That is to say, French lexicographic materials. A correspondent writes:

The Dictionnaire Littré de la langue francaise in now available on-line, free, at www.littre.com. It contains more than 80,000 definitions, 200,000 citations of authors and reference works, and synonyms, conjugations of verbs, etc.

The Robert is planning to go on line, but it will not be free.

On the encyclopedia front, www.Larousse.fr has been revamped to allow contributions from readers, a la Wikipedia, but these are clearly identified by a different colour from the official contents of 150,000 articles and 10,000 illustrations or animations, which are verified and updated regularly.

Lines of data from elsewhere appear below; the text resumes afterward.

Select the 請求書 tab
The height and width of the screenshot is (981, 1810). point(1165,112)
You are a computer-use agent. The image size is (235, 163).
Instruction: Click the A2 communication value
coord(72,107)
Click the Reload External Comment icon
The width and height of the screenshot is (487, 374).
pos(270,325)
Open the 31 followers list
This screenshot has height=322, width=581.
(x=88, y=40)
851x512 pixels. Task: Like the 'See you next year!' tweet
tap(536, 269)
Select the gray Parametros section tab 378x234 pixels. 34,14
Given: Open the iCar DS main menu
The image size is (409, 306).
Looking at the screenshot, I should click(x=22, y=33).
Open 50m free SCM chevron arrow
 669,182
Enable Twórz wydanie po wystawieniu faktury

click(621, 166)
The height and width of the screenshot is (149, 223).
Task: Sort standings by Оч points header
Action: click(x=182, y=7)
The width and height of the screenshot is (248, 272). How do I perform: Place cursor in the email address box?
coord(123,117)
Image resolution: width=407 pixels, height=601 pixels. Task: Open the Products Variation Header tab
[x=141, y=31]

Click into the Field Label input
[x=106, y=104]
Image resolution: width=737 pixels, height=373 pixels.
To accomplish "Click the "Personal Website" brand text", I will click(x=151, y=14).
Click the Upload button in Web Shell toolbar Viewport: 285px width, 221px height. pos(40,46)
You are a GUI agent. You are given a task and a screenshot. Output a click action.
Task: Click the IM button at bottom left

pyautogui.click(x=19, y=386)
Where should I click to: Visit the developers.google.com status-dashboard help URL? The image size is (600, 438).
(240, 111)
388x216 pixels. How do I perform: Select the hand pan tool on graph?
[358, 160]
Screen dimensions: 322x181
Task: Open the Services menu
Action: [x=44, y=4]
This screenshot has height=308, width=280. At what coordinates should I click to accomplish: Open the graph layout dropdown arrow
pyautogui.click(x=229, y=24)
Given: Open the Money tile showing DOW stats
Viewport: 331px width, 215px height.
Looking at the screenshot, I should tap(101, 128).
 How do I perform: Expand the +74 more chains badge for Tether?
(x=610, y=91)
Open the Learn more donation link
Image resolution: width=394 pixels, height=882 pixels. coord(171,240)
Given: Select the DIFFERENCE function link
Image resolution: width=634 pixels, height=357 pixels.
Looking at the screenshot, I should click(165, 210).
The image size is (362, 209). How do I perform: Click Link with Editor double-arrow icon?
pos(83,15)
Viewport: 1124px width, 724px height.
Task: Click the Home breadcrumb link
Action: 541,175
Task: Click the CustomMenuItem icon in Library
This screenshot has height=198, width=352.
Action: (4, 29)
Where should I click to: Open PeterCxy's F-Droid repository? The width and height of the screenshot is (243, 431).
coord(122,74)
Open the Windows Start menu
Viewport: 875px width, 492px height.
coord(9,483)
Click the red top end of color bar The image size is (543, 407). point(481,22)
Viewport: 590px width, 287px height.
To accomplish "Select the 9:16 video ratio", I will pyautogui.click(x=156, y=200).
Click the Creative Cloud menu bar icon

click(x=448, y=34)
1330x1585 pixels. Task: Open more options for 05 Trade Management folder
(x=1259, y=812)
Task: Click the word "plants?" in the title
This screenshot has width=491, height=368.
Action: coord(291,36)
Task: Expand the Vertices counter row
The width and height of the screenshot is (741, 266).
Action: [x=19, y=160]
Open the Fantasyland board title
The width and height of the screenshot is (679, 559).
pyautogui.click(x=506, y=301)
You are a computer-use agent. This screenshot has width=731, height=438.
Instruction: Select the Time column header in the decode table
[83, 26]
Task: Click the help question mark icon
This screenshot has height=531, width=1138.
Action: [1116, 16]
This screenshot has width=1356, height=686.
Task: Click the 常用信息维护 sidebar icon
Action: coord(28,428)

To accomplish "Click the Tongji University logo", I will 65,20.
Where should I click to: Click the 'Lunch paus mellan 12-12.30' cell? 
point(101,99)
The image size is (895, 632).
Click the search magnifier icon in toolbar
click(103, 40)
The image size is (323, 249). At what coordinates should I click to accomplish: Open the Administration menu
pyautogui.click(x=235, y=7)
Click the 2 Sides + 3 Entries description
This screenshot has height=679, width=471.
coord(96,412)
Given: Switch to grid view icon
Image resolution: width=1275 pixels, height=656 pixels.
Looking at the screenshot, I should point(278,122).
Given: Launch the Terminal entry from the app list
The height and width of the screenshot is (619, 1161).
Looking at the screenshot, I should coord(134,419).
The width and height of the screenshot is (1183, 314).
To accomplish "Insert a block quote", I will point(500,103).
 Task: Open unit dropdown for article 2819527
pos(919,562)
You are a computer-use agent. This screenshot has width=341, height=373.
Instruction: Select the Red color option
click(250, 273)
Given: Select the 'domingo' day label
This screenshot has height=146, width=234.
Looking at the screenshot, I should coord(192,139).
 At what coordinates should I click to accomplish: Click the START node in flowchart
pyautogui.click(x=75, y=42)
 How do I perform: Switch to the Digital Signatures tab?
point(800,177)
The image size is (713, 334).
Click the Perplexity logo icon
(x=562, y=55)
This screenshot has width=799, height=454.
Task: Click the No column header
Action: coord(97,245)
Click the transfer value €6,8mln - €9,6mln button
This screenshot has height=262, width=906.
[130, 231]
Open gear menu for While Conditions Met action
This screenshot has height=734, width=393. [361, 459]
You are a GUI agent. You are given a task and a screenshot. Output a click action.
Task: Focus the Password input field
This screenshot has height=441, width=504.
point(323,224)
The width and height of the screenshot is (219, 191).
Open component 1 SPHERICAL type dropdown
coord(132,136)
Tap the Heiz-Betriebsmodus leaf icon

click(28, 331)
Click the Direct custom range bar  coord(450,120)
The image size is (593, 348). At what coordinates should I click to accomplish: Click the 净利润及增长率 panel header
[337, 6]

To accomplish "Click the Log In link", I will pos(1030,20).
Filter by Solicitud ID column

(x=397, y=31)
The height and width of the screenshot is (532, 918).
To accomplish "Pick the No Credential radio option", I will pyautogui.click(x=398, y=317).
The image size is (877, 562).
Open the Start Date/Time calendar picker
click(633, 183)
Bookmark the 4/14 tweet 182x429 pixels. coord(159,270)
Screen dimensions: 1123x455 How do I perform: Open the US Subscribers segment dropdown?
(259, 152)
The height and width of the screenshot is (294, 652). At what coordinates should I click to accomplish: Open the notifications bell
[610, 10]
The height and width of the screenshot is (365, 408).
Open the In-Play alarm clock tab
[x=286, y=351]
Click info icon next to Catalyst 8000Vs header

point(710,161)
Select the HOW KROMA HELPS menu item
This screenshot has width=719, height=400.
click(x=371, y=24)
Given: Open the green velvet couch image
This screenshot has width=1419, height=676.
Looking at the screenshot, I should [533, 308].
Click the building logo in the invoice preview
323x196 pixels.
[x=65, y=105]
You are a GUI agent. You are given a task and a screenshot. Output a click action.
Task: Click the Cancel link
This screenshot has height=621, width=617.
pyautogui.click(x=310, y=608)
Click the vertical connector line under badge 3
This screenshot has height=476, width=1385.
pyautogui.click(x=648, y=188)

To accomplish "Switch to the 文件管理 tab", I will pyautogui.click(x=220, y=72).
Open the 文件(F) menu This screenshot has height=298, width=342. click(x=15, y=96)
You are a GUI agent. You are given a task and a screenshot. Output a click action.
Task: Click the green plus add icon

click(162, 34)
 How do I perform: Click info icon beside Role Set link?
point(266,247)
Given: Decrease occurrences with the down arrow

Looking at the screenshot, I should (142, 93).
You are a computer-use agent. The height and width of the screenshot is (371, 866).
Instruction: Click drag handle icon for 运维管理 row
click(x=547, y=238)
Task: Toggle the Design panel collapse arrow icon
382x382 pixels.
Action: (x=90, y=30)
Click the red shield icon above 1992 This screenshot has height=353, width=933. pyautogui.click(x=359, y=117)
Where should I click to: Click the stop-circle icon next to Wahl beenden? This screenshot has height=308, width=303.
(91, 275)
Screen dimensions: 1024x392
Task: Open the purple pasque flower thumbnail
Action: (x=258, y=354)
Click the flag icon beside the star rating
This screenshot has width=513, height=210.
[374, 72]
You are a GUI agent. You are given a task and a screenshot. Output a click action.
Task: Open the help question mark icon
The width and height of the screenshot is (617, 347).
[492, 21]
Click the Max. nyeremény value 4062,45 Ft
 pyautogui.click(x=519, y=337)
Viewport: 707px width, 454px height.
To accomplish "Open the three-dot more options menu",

The venerable Quid will not come out in printed form this year, and its on-line site is being revamped to make the content relevant to different age groups, particularly school children.

A very useful roundup. Thanks, Paul!


  1. Like Larousse, it looks like Britannica is getting wikified…

  2. This one’s useful too: called the Trésors de la langue française, it has a pretty good dictionary, and also a way to enter in words semi-phonetically, so you can look up a word you’ve only heard.

  3. I’m a Trésor de la langue françcaise informatisé (digitized Treasury of the French Language) junkie myself, but the more, the merrier!

  4. Yeah, me too (see language links in right margin).